◆ Jobs ◆
A) Decide whether each statement agrees with the F5 TTS workflow guide below. Answer yes or no for each, and quote the deciding words from the guide.
(i) The Audio DE bigvgan lane pairs a German preset with the Vocos vocoder.
(ii) In the Audio From Inputs lane, Apply Whisper transcribes the loaded WAV.
(iii) Once a paired .wav and .txt are placed in ComfyUI/input, ComfyUI has to be restarted before the graph can use them.
B) Using the F5 TTS workflow guide below, answer each question:
(i) Which node number does the Audio JP lane use?
(ii) Which vocoder does the E2 test group use?
(iii) What text does the guide say to use in the F5v1 lane?
C) Pick up the F5 TTS workflow guide below after its last sentence and write the next part in the same style.

◆ Text provided ◆
How to use ComfyUI F5 TTS workflow

At a high level, the workflow offers independent groups for quick model comparisons and a dedicated cloning lane. Start by auditioning the preconfigured groups to confirm the voice and vocoder you prefer, then move to cloning with your own sample. Each subsection below explains what the group does and the few inputs that matter.

Audio From Inputs test

This lane demonstrates reference transcription plus conditioning. LoadAudio (#4) brings in a WAV, Apply Whisper (#13) transcribes it, and F5TTSAudioInputs (#26) uses both the sample audio and Whisper text to condition the voice before preview. Provide a clean, spoken sample and let Whisper fill the transcript port so the pair matches exactly. If you want to supply files directly, place a paired .wav and .txt with the same filename in ComfyUI/input, then restart ComfyUI so the graph can see them.

Multi voice test

This group shows stylistic switching within one line using a single synthesis node. F5TTSAudio (#17) reads a script with labeled segments, so you can audition multiple character styles or emphasis changes in one pass. It is a quick way to hear how ComfyUI F5 TTS handles contrasting timbres or narrator-versus-character pacing.

Audio EN

Use F5TTSAudio (#15) for straightforward English TTS. Enter your script and preview to assess baseline pronunciation and pacing with the default F5 preset. This lane is ideal for fast iteration before you commit to cloning or multi-voice mixing.

F5v1

This path runs the F5TTSAudio (#33) node against the F5 v1 variant so you can compare tone and prosody with the main F5 preset. Use the same text as the EN lane to make differences easy to judge. It is helpful when choosing a default model for a longer project.

Audio FR

This lane targets French synthesis with F5TTSAudio (#27) configured for a French preset. Provide a French script and preview the output to check nasal vowels and liaison handling. Switch back and forth with the EN lane to compare clarity and speed.

Audio DE bigvgan

Here F5TTSAudio (#30) uses a German preset and the BigVGAN vocoder for a brighter, crisper decode. Use this lane when you want more presence or a studio-like sheen. If you prefer a softer rendering, compare against a Vocos lane.

Audio JP

This path uses F5TTSAudio (#25) with a Japanese preset. Paste a Japanese script to evaluate pitch accent and mora timing. It is a good starting point for anime-style reads or product lines destined for Japanese audiences.

E2 test

This group exercises F5TTSAudio (#29) with an E2-compatible preset and the Vocos vocoder to audition an alternative backend. Use it to compare latency and timbre characteristics with your F5 runs.

◆ Information provided ◆
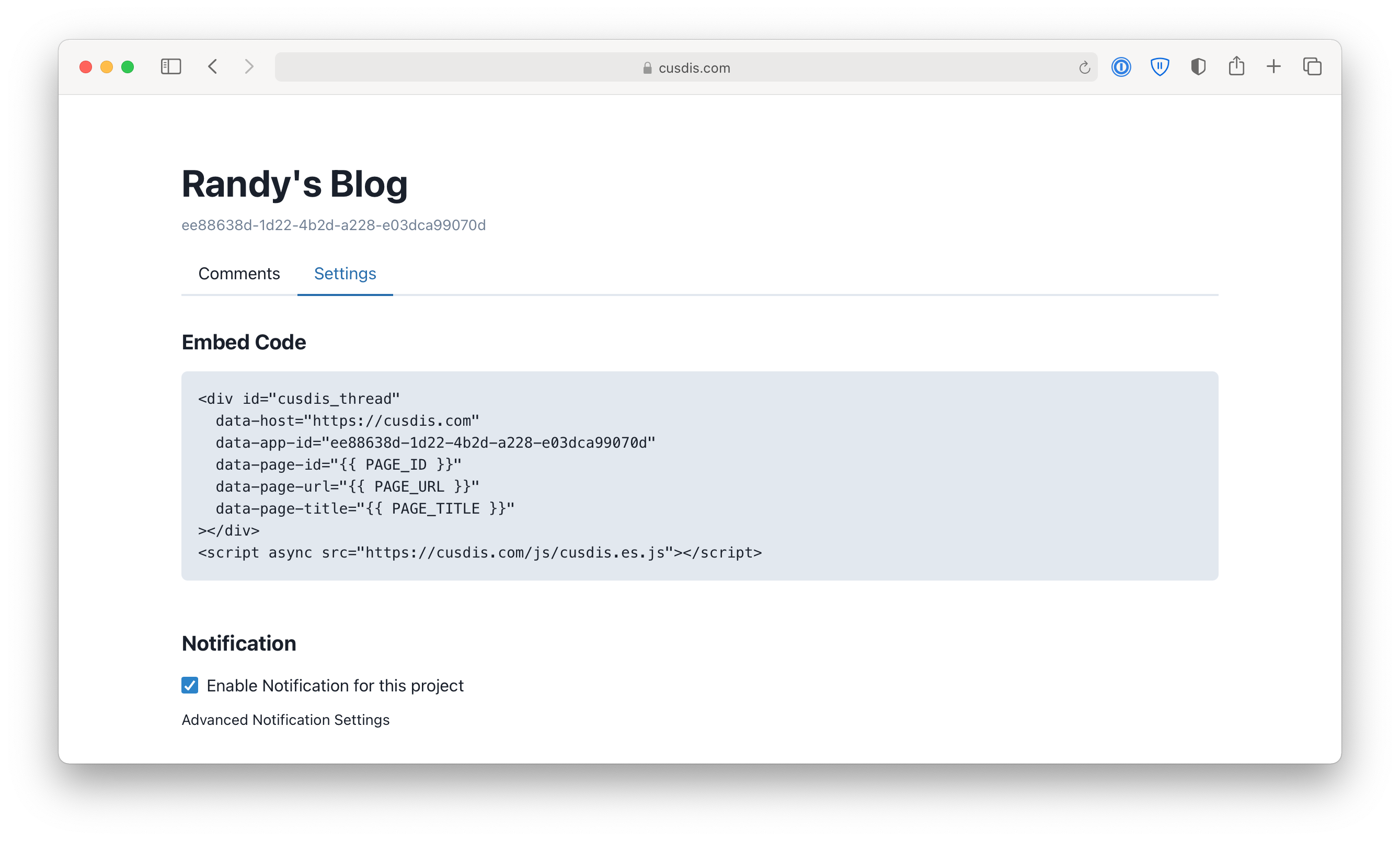The width and height of the screenshot is (1400, 841).
Task: Click the embed code block
Action: (699, 475)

◆ Expected results ◆
A)
(i) No: "Here F5TTSAudio (#30) uses a German preset and the BigVGAN vocoder for a brighter, crisper decode."
(ii) Yes: "Apply Whisper (#13) transcribes it"
(iii) Yes: "then restart ComfyUI so the graph can see them"

B)
(i) #25
(ii) Vocos
(iii) The same text as the EN lane

C)
Clone Your Own Voice

Record, pair, and clone directly in ComfyUI. Press the microphone in VrchAudioRecorderNode (#43) and read the prompt displayed in the “Sample Text to Record” box Textbox (#42). The recorder routes your WAV to F5TTSAudioInputs (#44) along with the exact text you spoke, which conditions the model on your timbre and style before preview in PreviewAudio (#45). For best results, speak in a quiet room and ensure the reference text matches what you said verbatim; then type any new lines you want the cloned voice to say and run the graph.

Key nodes in ComfyUI F5 TTS workflow

`F5TTSAudio` (#15)

The core single-pass TTS node used across the EN, FR, DE, JP, F5v1, and E2 groups. Supply your script and choose the model preset and vocoder that suit your language and delivery. If you want reproducible takes, keep the seed fixed; if you want variety, randomize between runs. The implementation is provided by the ComfyUI-F5-TTS extension. GitHub GitHub - FishAudio/F5-TTS

`F5TTSAudioInputs` (#44)

The cloning entry point that consumes a reference WAV and its matching transcript to build a speaker representation, then synthesizes new lines in that voice. Use a clean sample with consistent loudness and ensure the transcript is exact to maximize similarity and reduce artifacts. Switch model presets or vocoders here if you need a brighter or more neutral decode. GitHub - FishAudio/F5-TTS

`Apply Whisper` (#13)

Automatic transcription for your reference sample. Pick a Whisper size that balances speed and accuracy for your hardware and language, then feed its output text to the cloning node so the audio and text are perfectly aligned. This prevents conditioning errors that can happen when the sample text differs from what was actually spoken. GitHub

`VrchAudioRecorderNode` (#43)

An in-graph recorder that captures a short spoken prompt for cloning, removing the need for external tools. Hold to record, release to stop, and immediately hear how ComfyUI F5 TTS sounds in your own voice. Keep the mic close and reduce room noise for the cleanest result.

Optional extras

Use 5 to 15 seconds of clean speech for the reference, with no music or effects.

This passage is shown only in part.